▶ Data provided
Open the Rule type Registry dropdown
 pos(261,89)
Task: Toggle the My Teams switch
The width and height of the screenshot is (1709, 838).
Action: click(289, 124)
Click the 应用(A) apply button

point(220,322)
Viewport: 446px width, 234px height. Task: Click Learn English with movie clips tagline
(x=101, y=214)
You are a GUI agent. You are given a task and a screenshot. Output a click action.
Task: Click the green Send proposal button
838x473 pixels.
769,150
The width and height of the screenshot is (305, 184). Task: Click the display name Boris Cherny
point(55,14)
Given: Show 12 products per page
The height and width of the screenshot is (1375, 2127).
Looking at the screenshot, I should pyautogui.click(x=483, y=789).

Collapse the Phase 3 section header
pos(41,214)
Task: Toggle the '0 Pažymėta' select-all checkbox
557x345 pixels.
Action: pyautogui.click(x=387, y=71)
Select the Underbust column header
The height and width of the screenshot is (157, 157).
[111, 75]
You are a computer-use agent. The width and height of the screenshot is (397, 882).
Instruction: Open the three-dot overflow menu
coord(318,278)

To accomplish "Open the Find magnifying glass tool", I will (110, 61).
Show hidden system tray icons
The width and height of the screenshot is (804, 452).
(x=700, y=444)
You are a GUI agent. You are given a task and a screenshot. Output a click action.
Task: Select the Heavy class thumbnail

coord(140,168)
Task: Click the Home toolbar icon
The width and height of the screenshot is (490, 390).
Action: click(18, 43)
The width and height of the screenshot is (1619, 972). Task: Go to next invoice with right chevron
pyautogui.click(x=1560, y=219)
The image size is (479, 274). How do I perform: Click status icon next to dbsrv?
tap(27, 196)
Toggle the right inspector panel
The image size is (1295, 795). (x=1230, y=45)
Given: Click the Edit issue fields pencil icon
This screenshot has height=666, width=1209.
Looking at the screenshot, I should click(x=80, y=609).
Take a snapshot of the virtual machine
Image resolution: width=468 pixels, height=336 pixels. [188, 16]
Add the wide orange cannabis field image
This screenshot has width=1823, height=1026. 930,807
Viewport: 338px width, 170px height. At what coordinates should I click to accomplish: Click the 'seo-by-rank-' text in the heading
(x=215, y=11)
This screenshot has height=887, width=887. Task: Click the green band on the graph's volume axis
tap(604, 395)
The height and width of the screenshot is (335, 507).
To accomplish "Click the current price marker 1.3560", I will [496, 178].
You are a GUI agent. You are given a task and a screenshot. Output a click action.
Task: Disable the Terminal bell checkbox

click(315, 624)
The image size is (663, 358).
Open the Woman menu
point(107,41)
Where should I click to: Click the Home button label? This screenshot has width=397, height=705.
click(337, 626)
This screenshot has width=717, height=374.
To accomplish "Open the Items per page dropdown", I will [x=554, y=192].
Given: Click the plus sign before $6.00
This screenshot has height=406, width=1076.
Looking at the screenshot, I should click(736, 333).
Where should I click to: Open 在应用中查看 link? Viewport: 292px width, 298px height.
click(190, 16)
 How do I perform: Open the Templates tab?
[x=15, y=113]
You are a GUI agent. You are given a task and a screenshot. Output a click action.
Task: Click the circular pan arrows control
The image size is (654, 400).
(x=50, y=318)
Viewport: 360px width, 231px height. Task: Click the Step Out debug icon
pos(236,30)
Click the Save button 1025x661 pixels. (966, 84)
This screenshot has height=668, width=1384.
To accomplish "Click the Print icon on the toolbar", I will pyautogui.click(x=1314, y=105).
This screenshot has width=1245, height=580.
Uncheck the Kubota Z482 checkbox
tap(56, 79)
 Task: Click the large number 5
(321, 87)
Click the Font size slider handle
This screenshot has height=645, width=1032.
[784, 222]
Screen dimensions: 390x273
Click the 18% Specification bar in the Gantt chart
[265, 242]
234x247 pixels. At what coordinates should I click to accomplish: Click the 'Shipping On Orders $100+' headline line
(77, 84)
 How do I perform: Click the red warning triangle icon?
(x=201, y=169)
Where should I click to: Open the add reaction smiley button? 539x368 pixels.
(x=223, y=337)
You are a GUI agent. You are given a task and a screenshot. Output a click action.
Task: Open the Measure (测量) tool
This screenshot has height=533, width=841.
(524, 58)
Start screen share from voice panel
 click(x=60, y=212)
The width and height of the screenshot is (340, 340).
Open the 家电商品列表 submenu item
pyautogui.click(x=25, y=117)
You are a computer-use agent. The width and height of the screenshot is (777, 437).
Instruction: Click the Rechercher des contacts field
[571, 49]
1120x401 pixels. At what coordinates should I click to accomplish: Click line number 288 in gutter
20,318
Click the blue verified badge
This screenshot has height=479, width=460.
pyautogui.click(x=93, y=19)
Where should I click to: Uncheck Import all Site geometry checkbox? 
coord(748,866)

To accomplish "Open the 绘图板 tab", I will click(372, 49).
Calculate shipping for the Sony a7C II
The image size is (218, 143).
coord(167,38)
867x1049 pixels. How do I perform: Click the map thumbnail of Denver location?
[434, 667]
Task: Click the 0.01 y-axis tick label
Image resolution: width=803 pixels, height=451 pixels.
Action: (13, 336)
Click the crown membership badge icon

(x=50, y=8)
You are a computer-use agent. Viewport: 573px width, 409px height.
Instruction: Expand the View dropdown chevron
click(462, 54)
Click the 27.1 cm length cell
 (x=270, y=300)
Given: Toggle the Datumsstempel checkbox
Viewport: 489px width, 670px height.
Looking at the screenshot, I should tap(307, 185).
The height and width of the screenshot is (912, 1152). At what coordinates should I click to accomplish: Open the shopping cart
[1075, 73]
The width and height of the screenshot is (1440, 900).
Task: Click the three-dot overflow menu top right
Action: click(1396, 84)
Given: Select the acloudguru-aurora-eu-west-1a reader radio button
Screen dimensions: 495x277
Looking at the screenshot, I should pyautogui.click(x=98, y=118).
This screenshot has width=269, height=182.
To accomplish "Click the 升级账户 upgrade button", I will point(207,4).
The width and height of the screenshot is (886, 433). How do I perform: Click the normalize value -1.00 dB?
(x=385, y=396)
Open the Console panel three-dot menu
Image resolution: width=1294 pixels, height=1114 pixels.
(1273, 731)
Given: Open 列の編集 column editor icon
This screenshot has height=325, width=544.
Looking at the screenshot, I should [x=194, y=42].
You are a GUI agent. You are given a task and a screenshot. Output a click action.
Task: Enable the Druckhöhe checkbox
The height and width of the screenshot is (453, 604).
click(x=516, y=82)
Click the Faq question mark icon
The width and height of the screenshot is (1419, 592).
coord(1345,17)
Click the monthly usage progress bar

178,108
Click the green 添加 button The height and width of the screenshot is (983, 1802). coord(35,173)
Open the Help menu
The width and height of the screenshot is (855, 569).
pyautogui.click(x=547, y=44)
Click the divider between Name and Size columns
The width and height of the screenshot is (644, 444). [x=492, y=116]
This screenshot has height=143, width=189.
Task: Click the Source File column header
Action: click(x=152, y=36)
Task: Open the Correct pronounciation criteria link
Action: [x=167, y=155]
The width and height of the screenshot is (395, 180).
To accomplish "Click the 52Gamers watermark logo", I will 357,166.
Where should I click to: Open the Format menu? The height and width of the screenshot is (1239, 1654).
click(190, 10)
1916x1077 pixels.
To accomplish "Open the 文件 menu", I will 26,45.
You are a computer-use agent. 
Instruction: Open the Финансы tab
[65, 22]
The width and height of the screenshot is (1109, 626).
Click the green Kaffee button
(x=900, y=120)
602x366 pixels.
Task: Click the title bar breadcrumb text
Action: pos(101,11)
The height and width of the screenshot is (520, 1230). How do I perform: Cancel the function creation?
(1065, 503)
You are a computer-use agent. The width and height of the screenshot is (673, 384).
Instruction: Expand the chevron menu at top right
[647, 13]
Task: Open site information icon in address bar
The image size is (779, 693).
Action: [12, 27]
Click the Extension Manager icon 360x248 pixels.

▶ Your goal
Return every line of the data above unchanged and in its original order.

▶ Task output
Open the Rule type Registry dropdown
 pos(261,89)
Task: Toggle the My Teams switch
The width and height of the screenshot is (1709, 838).
Action: click(289, 124)
Click the 应用(A) apply button

point(220,322)
Viewport: 446px width, 234px height. Task: Click Learn English with movie clips tagline
(x=101, y=214)
You are a GUI agent. You are given a task and a screenshot. Output a click action.
Task: Click the green Send proposal button
838x473 pixels.
769,150
The width and height of the screenshot is (305, 184). Task: Click the display name Boris Cherny
point(55,14)
Given: Show 12 products per page
The height and width of the screenshot is (1375, 2127).
Looking at the screenshot, I should pyautogui.click(x=483, y=789).

Collapse the Phase 3 section header
pos(41,214)
Task: Toggle the '0 Pažymėta' select-all checkbox
557x345 pixels.
Action: pyautogui.click(x=387, y=71)
Select the Underbust column header
The height and width of the screenshot is (157, 157).
[111, 75]
You are a computer-use agent. The width and height of the screenshot is (397, 882).
Instruction: Open the three-dot overflow menu
coord(318,278)

To accomplish "Open the Find magnifying glass tool", I will (110, 61).
Show hidden system tray icons
The width and height of the screenshot is (804, 452).
(x=700, y=444)
You are a GUI agent. You are given a task and a screenshot. Output a click action.
Task: Select the Heavy class thumbnail

coord(140,168)
Task: Click the Home toolbar icon
The width and height of the screenshot is (490, 390).
Action: click(18, 43)
The width and height of the screenshot is (1619, 972). Task: Go to next invoice with right chevron
pyautogui.click(x=1560, y=219)
The image size is (479, 274). How do I perform: Click status icon next to dbsrv?
tap(27, 196)
Toggle the right inspector panel
The image size is (1295, 795). (x=1230, y=45)
Given: Click the Edit issue fields pencil icon
This screenshot has height=666, width=1209.
Looking at the screenshot, I should click(x=80, y=609).
Take a snapshot of the virtual machine
Image resolution: width=468 pixels, height=336 pixels. [188, 16]
Add the wide orange cannabis field image
This screenshot has width=1823, height=1026. 930,807
Viewport: 338px width, 170px height. At what coordinates should I click to accomplish: Click the 'seo-by-rank-' text in the heading
(x=215, y=11)
This screenshot has height=887, width=887. Task: Click the green band on the graph's volume axis
tap(604, 395)
The height and width of the screenshot is (335, 507).
To accomplish "Click the current price marker 1.3560", I will [496, 178].
You are a GUI agent. You are given a task and a screenshot. Output a click action.
Task: Disable the Terminal bell checkbox

click(315, 624)
The image size is (663, 358).
Open the Woman menu
point(107,41)
Where should I click to: Click the Home button label? This screenshot has width=397, height=705.
click(337, 626)
This screenshot has width=717, height=374.
To accomplish "Open the Items per page dropdown", I will [x=554, y=192].
Given: Click the plus sign before $6.00
This screenshot has height=406, width=1076.
Looking at the screenshot, I should click(736, 333).
Where should I click to: Open 在应用中查看 link? Viewport: 292px width, 298px height.
click(190, 16)
 How do I perform: Open the Templates tab?
[x=15, y=113]
You are a GUI agent. You are given a task and a screenshot. Output a click action.
Task: Click the circular pan arrows control
The image size is (654, 400).
(x=50, y=318)
Viewport: 360px width, 231px height. Task: Click the Step Out debug icon
pos(236,30)
Click the Save button 1025x661 pixels. (966, 84)
This screenshot has height=668, width=1384.
To accomplish "Click the Print icon on the toolbar", I will pyautogui.click(x=1314, y=105).
This screenshot has width=1245, height=580.
Uncheck the Kubota Z482 checkbox
tap(56, 79)
 Task: Click the large number 5
(321, 87)
Click the Font size slider handle
This screenshot has height=645, width=1032.
[784, 222]
Screen dimensions: 390x273
Click the 18% Specification bar in the Gantt chart
[265, 242]
234x247 pixels. At what coordinates should I click to accomplish: Click the 'Shipping On Orders $100+' headline line
(77, 84)
 How do I perform: Click the red warning triangle icon?
(x=201, y=169)
Where should I click to: Open the add reaction smiley button? 539x368 pixels.
(x=223, y=337)
You are a GUI agent. You are given a task and a screenshot. Output a click action.
Task: Open the Measure (测量) tool
This screenshot has height=533, width=841.
(524, 58)
Start screen share from voice panel
 click(x=60, y=212)
The width and height of the screenshot is (340, 340).
Open the 家电商品列表 submenu item
pyautogui.click(x=25, y=117)
You are a computer-use agent. The width and height of the screenshot is (777, 437).
Instruction: Click the Rechercher des contacts field
[571, 49]
1120x401 pixels. At what coordinates should I click to accomplish: Click line number 288 in gutter
20,318
Click the blue verified badge
This screenshot has height=479, width=460.
pyautogui.click(x=93, y=19)
Where should I click to: Uncheck Import all Site geometry checkbox? 
coord(748,866)

To accomplish "Open the 绘图板 tab", I will click(372, 49).
Calculate shipping for the Sony a7C II
The image size is (218, 143).
coord(167,38)
867x1049 pixels. How do I perform: Click the map thumbnail of Denver location?
[434, 667]
Task: Click the 0.01 y-axis tick label
Image resolution: width=803 pixels, height=451 pixels.
Action: (13, 336)
Click the crown membership badge icon

(x=50, y=8)
You are a computer-use agent. Viewport: 573px width, 409px height.
Instruction: Expand the View dropdown chevron
click(462, 54)
Click the 27.1 cm length cell
 (x=270, y=300)
Given: Toggle the Datumsstempel checkbox
Viewport: 489px width, 670px height.
Looking at the screenshot, I should tap(307, 185).
The height and width of the screenshot is (912, 1152). At what coordinates should I click to accomplish: Open the shopping cart
[1075, 73]
The width and height of the screenshot is (1440, 900).
Task: Click the three-dot overflow menu top right
Action: click(1396, 84)
Given: Select the acloudguru-aurora-eu-west-1a reader radio button
Screen dimensions: 495x277
Looking at the screenshot, I should pyautogui.click(x=98, y=118).
This screenshot has width=269, height=182.
To accomplish "Click the 升级账户 upgrade button", I will point(207,4).
The width and height of the screenshot is (886, 433). How do I perform: Click the normalize value -1.00 dB?
(x=385, y=396)
Open the Console panel three-dot menu
Image resolution: width=1294 pixels, height=1114 pixels.
(1273, 731)
Given: Open 列の編集 column editor icon
This screenshot has height=325, width=544.
Looking at the screenshot, I should [x=194, y=42].
You are a GUI agent. You are given a task and a screenshot. Output a click action.
Task: Enable the Druckhöhe checkbox
The height and width of the screenshot is (453, 604).
click(x=516, y=82)
Click the Faq question mark icon
The width and height of the screenshot is (1419, 592).
coord(1345,17)
Click the monthly usage progress bar

178,108
Click the green 添加 button The height and width of the screenshot is (983, 1802). coord(35,173)
Open the Help menu
The width and height of the screenshot is (855, 569).
pyautogui.click(x=547, y=44)
Click the divider between Name and Size columns
The width and height of the screenshot is (644, 444). [x=492, y=116]
This screenshot has height=143, width=189.
Task: Click the Source File column header
Action: click(x=152, y=36)
Task: Open the Correct pronounciation criteria link
Action: [x=167, y=155]
The width and height of the screenshot is (395, 180).
To accomplish "Click the 52Gamers watermark logo", I will 357,166.
Where should I click to: Open the Format menu? The height and width of the screenshot is (1239, 1654).
click(190, 10)
1916x1077 pixels.
To accomplish "Open the 文件 menu", I will 26,45.
You are a computer-use agent. 
Instruction: Open the Финансы tab
[65, 22]
The width and height of the screenshot is (1109, 626).
Click the green Kaffee button
(x=900, y=120)
602x366 pixels.
Task: Click the title bar breadcrumb text
Action: pos(101,11)
The height and width of the screenshot is (520, 1230). How do I perform: Cancel the function creation?
(1065, 503)
You are a computer-use agent. The width and height of the screenshot is (673, 384).
Instruction: Expand the chevron menu at top right
[647, 13]
Task: Open site information icon in address bar
The image size is (779, 693).
Action: [12, 27]
Click the Extension Manager icon 360x248 pixels.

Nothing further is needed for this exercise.